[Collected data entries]
========

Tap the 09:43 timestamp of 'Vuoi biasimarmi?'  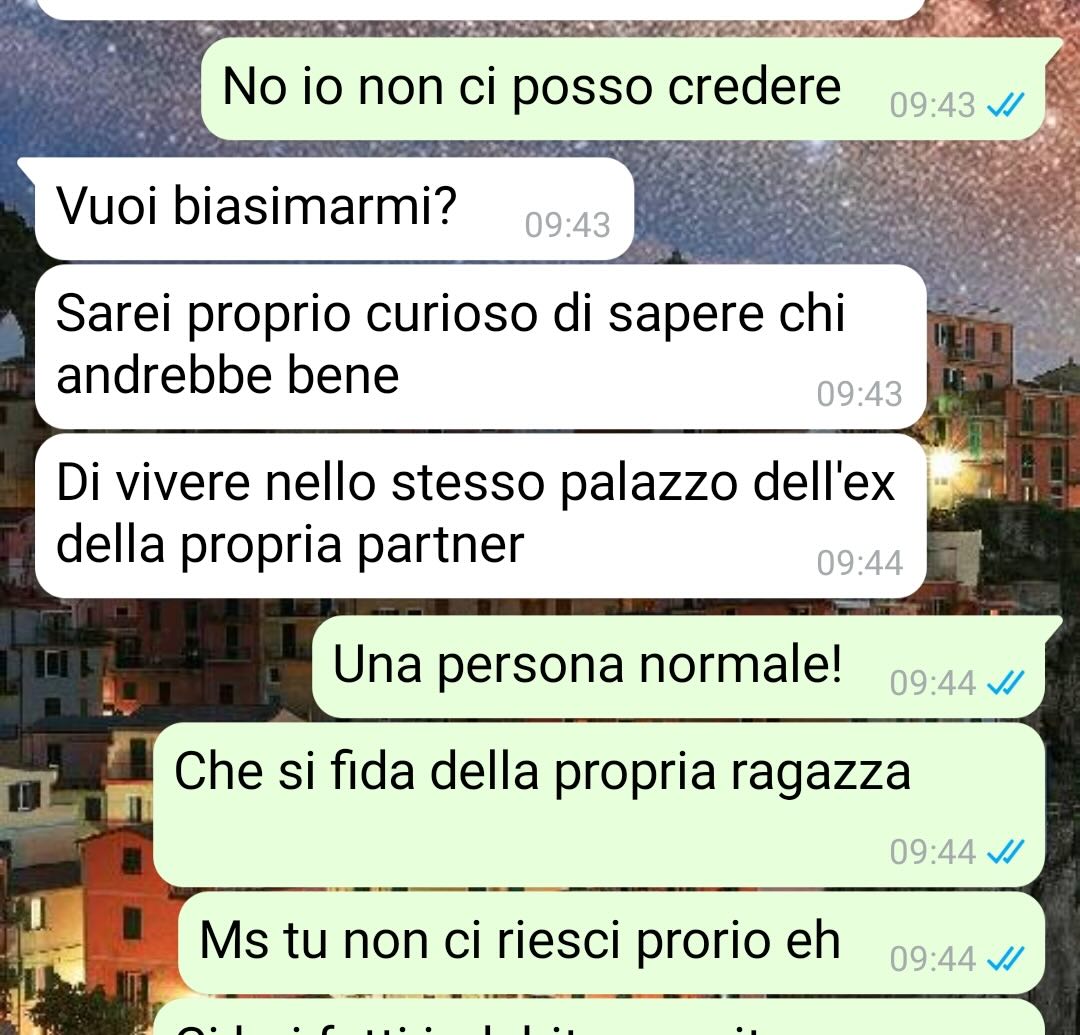(568, 225)
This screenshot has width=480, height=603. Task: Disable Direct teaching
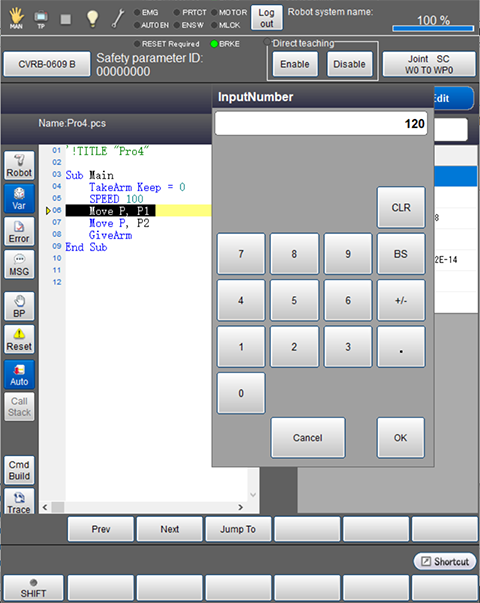[x=349, y=64]
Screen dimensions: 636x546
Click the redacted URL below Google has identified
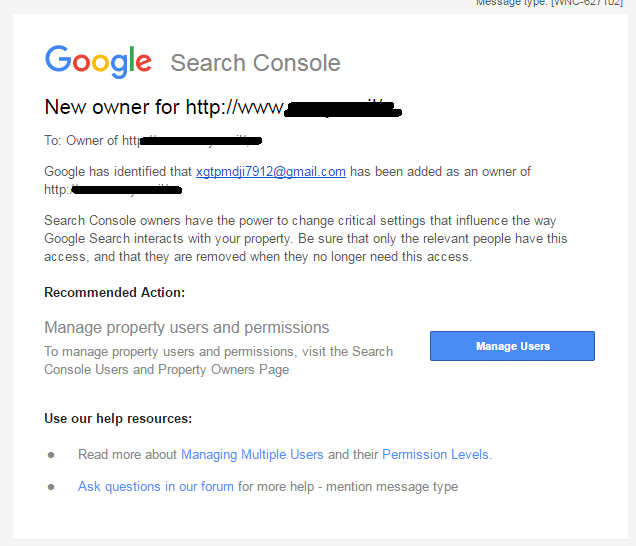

========

*TO DO*: Pictures stay out. Return exactly the lines from the one with "This screenshot has" through the last line of the data.

*RESULT OF THE EXERCISE*:
This screenshot has width=480, height=603. Task: Disable Direct teaching
[x=349, y=64]
Screen dimensions: 636x546
Click the redacted URL below Google has identified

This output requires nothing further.